Perlengkapan Upacara Pitra Yadnya

Apa yang kita butuhkan dalam kegiatan Pitra Yajna dimana setiap umat beragama Hindu akan mengalaminya yang disesuaikan dengan tingkatan kemampuan. 

Beberapa istilah atau tingkat cara meyelesaikan jasad orang yang meninggal sesuai Desa Kala Patra, dengan tingkatan Tri Mandala yaitu nista – madya – utamanya, namun tingkat apa saja yang akan diambil dalam karya pitra yadnya itu maka terlebih dahulu tidak lepas dari perlengkapan – perlengkapan dasar / khusus yang dibuat untuk itu dan setelah upacara selesai tidak mungkin dipakai atau disimpan lagi antara lain :
  • Pepaga / tandu / asagan, dibuat dari bambu untuk tempat memandikan jenasah yang biasanya diletakkan dinataran rumah / pekarangan yang diberi alas selembar tikar atau diisi sepucuk pandan berduri sebelum diapaki memandikan secara umum.
  • Ulap – ulap
    • Secarik kain putih kurang lebih 1.5 meter, dipasang di atas pepaga sebagai tanda adanya penutup dari keterbukaan langit.

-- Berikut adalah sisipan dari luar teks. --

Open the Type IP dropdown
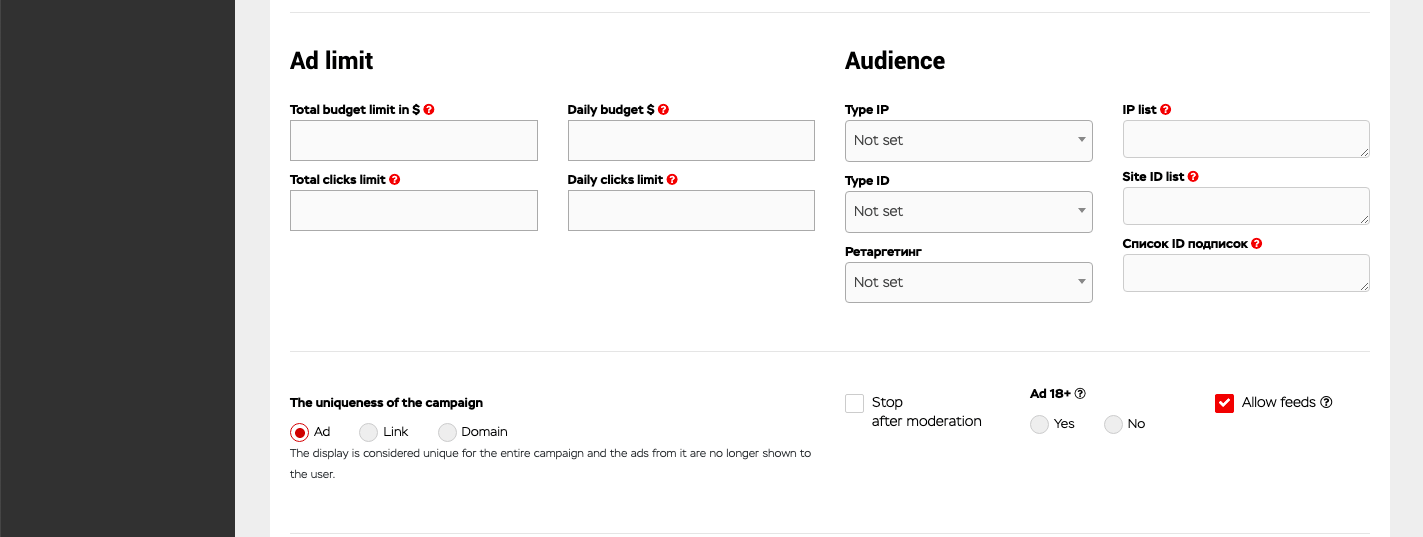The width and height of the screenshot is (1423, 537). 968,141
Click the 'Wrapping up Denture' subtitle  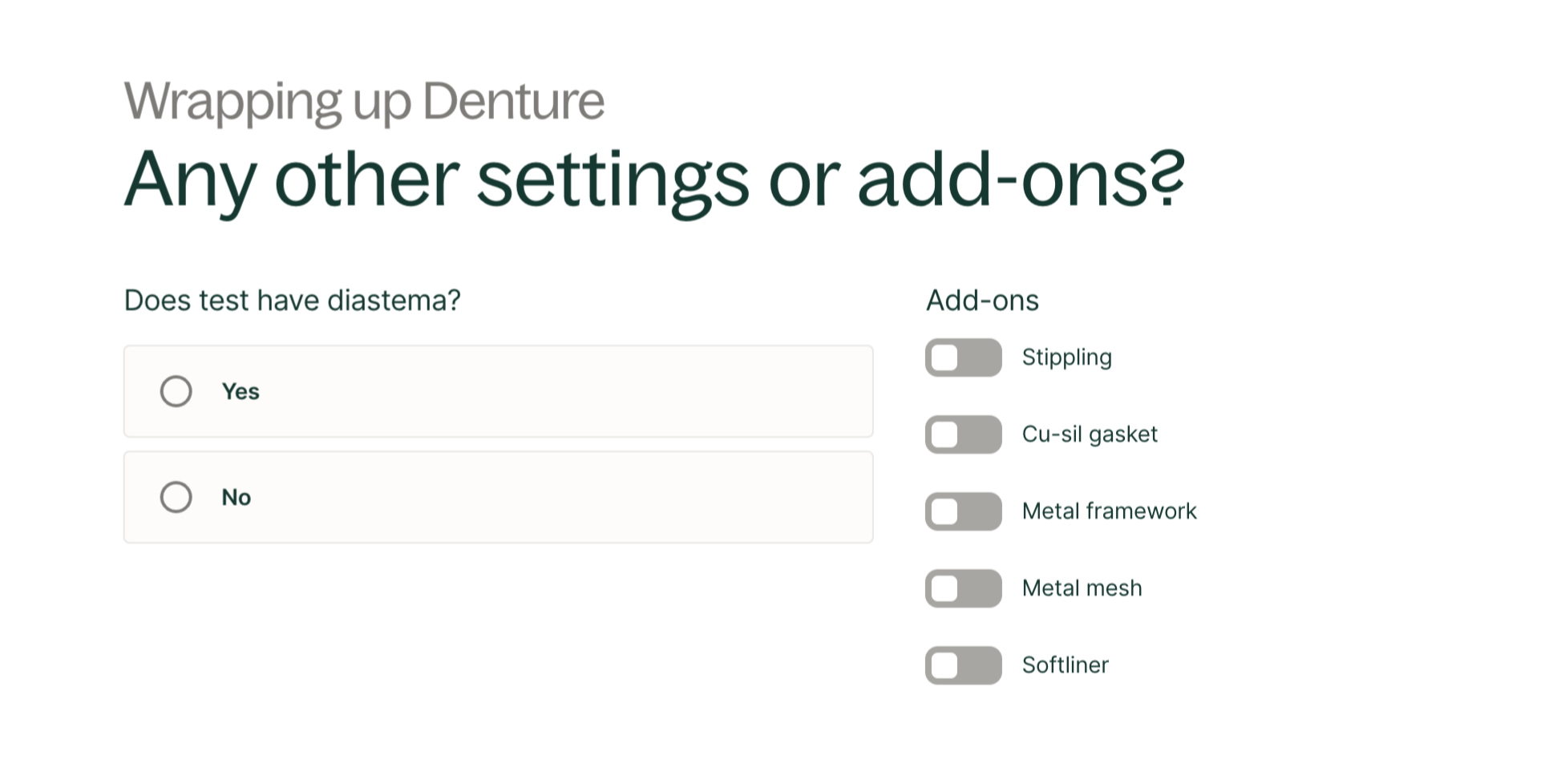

  • Menyiapkan dua macam air untuk pemandian :
    • Air tawar dalam ember / pane
    • Air asam / kumkuman
  • Ancak Saji, 
    • Dibuat dari serpihan bambu yang pucuknya runcing sebagai pagar bila orang itu dikubur (mendem sawa), 
    • Bila ngaben nge- wangun dipakai untuk memagari tempat jenasah dibaringkan.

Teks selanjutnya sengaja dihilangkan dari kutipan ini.